Oggi la Chiesa celebra un martire che pregava per non perdere il buonumore. Amava la verità e aveva il senso dell’umorismo, due virtù invise ai tiranni di ogni tempo.
Dotto giurista, grande umanista e letterato, darà la vita come un profeta biblico per contrastare un re inebriato dal potere e dalla passione, convinto di poter signoreggiare anche sui comandamenti di Dio.
«Pregate Iddio per il re, che lo illumini e lo ispiri». Sono le parole che San Tommaso Moro (Thomas More) rivolse al boia prima che gli troncasse di netto la testa con la scure. Quel re non era altri che Enrico VIII, al quale Tommaso aveva sempre mostrato lealtà e amicizia, arrivando anche ad occupare posti di rilievo.

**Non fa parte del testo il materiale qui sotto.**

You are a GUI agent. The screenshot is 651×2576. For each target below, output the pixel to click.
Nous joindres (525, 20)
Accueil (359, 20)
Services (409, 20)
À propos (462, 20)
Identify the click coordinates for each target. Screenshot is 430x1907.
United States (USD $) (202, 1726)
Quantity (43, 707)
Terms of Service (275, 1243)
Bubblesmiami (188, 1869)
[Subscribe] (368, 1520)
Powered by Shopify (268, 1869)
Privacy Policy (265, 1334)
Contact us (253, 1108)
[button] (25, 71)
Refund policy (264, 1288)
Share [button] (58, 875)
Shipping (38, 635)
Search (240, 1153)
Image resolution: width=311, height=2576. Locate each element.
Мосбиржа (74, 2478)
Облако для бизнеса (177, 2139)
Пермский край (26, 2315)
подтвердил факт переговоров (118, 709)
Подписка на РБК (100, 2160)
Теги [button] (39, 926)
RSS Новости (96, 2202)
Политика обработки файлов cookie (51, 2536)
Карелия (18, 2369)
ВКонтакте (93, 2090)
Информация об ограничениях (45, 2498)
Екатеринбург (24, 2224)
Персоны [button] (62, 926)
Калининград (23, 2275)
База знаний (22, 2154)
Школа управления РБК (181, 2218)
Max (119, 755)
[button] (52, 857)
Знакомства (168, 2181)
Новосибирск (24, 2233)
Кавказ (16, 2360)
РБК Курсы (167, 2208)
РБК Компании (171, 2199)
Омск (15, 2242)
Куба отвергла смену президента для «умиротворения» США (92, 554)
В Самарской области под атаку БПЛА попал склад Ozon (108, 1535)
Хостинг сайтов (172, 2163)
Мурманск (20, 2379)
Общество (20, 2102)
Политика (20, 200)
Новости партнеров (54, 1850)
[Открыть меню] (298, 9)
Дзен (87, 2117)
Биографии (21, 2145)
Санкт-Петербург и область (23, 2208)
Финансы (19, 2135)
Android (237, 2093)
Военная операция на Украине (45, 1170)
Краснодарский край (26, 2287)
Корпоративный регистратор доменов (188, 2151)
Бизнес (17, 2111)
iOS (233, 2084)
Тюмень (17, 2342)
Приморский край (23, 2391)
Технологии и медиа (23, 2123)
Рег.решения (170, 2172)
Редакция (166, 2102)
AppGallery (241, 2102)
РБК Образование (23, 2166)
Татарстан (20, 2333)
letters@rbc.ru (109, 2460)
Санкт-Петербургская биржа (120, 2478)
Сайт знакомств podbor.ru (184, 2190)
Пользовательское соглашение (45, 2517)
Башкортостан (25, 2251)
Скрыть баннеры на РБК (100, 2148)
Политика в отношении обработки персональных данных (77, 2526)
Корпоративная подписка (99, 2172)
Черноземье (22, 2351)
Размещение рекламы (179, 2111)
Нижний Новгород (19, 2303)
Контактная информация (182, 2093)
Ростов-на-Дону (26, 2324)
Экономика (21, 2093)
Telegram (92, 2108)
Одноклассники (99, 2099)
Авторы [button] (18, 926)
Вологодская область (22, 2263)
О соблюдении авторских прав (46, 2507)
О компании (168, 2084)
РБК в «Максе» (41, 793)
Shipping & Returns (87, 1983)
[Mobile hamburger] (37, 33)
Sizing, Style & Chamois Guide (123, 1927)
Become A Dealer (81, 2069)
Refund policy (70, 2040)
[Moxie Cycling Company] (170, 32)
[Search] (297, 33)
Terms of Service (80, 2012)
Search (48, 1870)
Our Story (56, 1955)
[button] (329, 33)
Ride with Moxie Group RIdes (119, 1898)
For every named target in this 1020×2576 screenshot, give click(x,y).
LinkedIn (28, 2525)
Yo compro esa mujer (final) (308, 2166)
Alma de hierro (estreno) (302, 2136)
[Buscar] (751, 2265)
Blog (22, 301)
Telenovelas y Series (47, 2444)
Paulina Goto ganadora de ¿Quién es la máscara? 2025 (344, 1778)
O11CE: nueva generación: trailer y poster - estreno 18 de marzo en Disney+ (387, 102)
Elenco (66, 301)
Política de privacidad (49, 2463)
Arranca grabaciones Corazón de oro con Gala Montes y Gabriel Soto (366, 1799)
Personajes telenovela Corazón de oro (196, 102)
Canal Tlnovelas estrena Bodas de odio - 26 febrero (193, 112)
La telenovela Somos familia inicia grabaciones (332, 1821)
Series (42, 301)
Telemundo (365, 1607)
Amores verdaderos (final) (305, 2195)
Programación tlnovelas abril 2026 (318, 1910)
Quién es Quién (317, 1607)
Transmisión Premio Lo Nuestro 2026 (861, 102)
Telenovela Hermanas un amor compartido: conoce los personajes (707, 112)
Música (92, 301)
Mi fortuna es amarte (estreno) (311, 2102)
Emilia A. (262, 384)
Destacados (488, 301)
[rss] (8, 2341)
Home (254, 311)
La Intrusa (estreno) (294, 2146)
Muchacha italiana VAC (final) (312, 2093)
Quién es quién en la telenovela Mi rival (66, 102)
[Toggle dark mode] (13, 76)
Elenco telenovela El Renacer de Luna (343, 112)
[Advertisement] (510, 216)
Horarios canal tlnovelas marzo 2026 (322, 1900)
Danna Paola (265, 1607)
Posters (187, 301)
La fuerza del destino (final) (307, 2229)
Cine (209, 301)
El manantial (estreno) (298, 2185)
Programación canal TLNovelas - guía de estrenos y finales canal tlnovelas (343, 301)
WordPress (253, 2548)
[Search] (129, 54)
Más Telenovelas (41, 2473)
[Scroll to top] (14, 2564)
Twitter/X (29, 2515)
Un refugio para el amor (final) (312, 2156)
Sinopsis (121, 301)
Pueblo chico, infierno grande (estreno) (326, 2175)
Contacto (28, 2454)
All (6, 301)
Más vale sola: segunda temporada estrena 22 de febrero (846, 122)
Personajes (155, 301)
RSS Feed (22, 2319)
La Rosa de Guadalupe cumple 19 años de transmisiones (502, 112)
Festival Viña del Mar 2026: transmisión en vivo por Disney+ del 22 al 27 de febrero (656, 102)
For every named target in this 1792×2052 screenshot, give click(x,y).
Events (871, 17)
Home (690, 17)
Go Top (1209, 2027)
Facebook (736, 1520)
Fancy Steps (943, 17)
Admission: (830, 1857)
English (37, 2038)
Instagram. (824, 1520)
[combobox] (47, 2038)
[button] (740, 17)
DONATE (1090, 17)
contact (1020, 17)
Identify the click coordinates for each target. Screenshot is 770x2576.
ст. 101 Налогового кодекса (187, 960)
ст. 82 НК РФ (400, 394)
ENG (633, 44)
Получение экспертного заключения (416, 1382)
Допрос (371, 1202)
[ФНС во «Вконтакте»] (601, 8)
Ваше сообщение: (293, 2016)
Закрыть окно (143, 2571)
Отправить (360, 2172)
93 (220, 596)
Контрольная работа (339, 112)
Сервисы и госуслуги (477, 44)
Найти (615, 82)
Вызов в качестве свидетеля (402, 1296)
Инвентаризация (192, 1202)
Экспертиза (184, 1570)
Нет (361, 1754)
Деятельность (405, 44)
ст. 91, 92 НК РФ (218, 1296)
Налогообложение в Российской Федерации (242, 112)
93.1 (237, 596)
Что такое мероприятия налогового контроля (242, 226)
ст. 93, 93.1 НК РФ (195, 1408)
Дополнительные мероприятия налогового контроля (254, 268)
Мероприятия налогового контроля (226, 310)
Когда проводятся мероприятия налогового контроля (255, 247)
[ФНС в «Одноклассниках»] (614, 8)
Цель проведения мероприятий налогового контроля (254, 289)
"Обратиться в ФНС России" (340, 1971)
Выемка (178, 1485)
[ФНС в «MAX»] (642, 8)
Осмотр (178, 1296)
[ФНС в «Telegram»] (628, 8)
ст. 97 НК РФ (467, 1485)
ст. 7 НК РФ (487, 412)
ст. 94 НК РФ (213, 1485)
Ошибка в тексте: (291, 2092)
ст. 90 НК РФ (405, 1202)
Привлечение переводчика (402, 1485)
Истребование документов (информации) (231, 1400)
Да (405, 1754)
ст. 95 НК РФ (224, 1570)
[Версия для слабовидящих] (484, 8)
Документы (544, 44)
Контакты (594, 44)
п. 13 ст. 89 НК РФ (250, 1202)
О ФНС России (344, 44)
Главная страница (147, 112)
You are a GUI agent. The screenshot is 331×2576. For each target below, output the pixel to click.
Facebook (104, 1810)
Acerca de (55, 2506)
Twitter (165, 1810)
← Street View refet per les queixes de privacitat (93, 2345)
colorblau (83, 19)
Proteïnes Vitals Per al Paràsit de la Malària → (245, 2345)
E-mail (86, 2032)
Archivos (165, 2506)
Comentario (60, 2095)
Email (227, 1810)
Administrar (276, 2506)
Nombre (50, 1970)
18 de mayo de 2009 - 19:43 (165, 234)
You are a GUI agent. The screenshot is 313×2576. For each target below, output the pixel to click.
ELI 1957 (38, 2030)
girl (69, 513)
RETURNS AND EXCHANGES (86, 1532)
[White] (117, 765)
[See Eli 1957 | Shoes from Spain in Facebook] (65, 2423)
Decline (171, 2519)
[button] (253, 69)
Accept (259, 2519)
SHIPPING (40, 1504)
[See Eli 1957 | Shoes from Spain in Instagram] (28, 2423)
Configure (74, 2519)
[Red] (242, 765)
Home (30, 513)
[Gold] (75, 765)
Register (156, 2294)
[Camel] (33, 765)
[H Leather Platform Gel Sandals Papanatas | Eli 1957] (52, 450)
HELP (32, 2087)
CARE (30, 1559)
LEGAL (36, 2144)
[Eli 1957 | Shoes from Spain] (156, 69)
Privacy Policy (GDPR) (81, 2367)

Bene, proprio quel re adesso mandava a morte il suo amico e fedele suddito di un tempo. Cosa era accaduto? Bisogna sapere che per un po’ di tempo Enrico VIII si era dimostrato un buon sovrano, difendendo i sacramenti cattolici contro quelle che aveva bollato come le «assurde novità» di Martin Lutero.
Un re che staccava le teste altrui dopo aver perso la propria
Per questa sua esaltazione dei sacramenti si era guadagnato anche il titolo di «difensore della fede», oltre a una rosa d’oro inviatagli personalmente dal Papa. Questo prima che Enrico perdesse la testa. Si era infatti invaghito di un’avvenente dama di corte, Anna Bolena. Il re decise di impalmare la sua nuova fiamma, ma per poter realizzare il suo sogno doveva avere dal Papa il permesso di divorziare dalla moglie, Cristina d’Aragona.
Il Papa naturalmente non poté rispondergli che non era in suo potere «sciogliere quel che Dio aveva unito». Enrico allora andò alla ricerca di appigli legali e umanissimi appoggi umani. Si rivolse così al suo cancelliere: il dottissimo umanista Tommaso Moro, fine uomo di lettere (autore della celebre Utopia) e giurista d’eccezione. Oltre che, s’intende, devotissimo al suo legittimo sovrano.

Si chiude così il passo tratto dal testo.